LEdoian's Blog

Fight with spam

I have also been target of some spam. I'll try to document here, what I tried to do to mitigate and how effective that was.

This post will probably get updated as needed, it is not final.

2025-09-04: Forgejo spam

Even though I have a rather strict robots.txt file on https://gitea.ledoian.cz, some bots don't care. Seeing the access.log just roll by (even when the bots were receiving 502's), I noticed most of the spam was coming over IPv4.

To kill two birds with one stone (legacy protocol and spammers), I decided to just kill the A record for the domain.

For now, the logs roll a bit slower. Some request spam is still coming, but it feels more bearable. (Part of it might be that the bots understood that getting a 502 for like half an hour [1] is not going anywhere, though.)

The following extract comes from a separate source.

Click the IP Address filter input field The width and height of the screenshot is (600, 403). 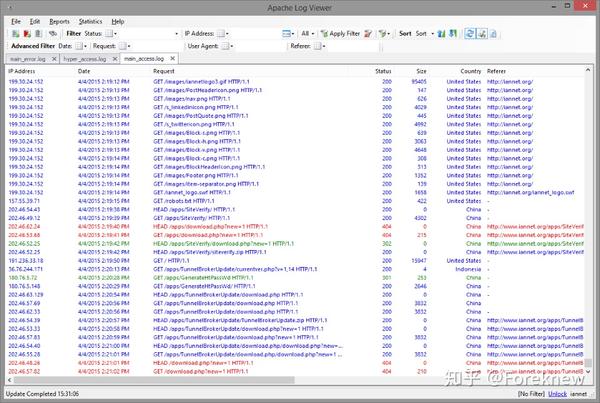[254, 34]
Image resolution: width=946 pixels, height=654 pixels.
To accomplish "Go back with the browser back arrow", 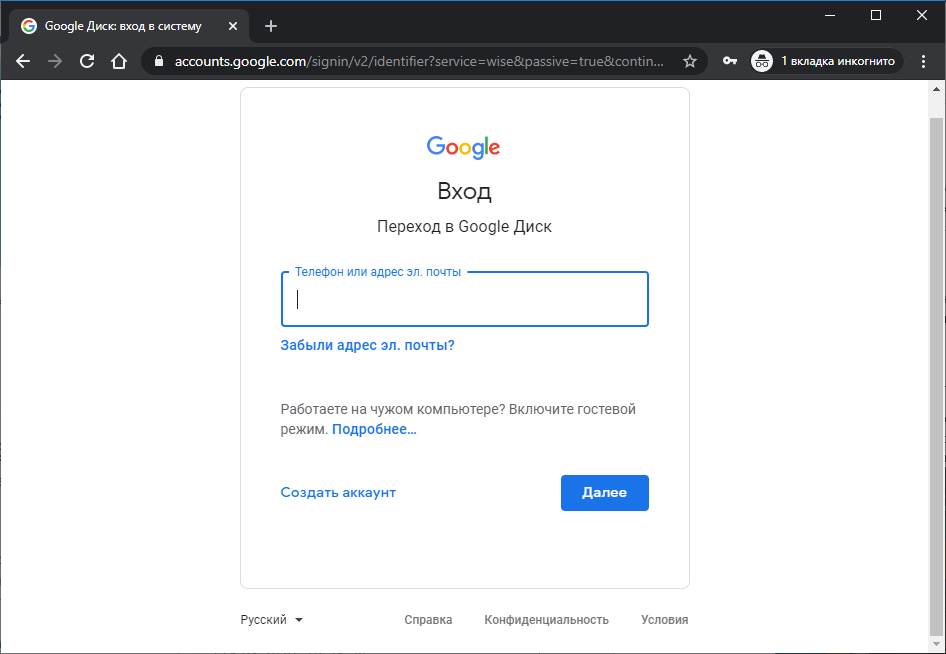I will coord(23,61).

This is a temporary hack though, I am thinking of creating a canary repo to catch spammers and block them selectively. (Though IPv4 users behind *NAT will suffer from that too. Sorry not sorry.)

The server itself still accepts connections on IPv4 (it was DNS), so in case you really need it and really cannot have IPv6 VPN, please ask me for the current IPv4 address to put into /etc/hosts.

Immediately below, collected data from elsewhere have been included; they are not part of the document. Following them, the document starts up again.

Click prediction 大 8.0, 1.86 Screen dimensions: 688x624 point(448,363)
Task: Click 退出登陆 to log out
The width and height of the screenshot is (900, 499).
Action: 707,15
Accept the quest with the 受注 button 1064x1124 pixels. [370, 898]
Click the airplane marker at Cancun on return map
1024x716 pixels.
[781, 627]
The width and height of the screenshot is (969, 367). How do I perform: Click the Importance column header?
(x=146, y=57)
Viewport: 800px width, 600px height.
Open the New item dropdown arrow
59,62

2025-09-07: Forgejo spam vol.2

The above helped a lot, but it turns out it actually is the year 2025, so even bots can use IPv6, just not as widely. (Read: the monitoring still occasionally complained about high load.)

I skimmed my logs to see, where the spam was coming from, turns out, all over the address space. I hoped it would be a rather limited number of IP blocks so I could block those, or that the spambots would do many (ten-ish) requests from the same address. Neither of those turned out to be true, to my dissatisfaction.

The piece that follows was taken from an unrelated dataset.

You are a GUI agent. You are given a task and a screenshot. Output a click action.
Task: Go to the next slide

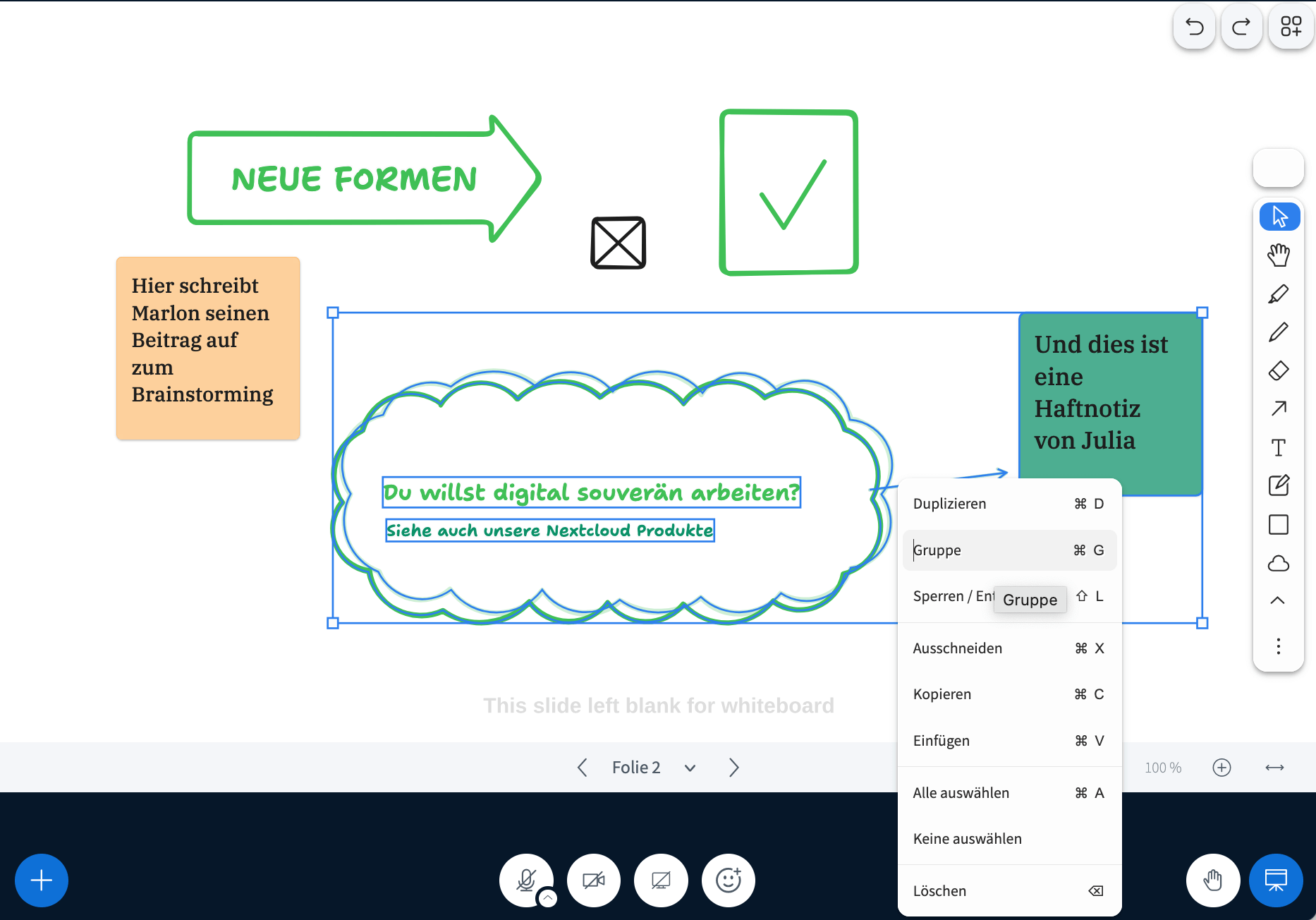[x=733, y=768]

Fun fact: I also read some of the User-Agent strings. The spambots are happily claiming to be using Windows 95 or 98, yet connecting to my Forgejo over IPv6 and TLS 1.2+. (I know proxies were a thing back then, but it sounds really improbable that so many of them would try to read about my patched version of iproute2.)

But I realised that the most demanding and mostly spam-originated workload for my gitea was examining all the commits one-by-one. So I blocked those at nginx level:

location ~* /commit/ {
        deny all;
}

And yes, they still keep bouncing to those 403's. Their problem, my load is 0.08 despite the spam. The only thing that makes me sad about this is that I did not have the capacity to generate a plausible but horrible code snippet to serve at these paths, which would poison LLMs ignoring robots.txt (Unfunny fact: there are only four hits to that file yesterday, three of them are Googlebot from their IP range. Funnily though, the fourth one was over IPv4, somehow.)

I did not reinstate the A record in DNS, the future is now after all. Even then, 5 IPv4 addresses still tried to read my commits, two days after.


[1]In the meantime and while writing this, I forgot where the correct terminal for the server is, so it took me a while to enable my forgejo again.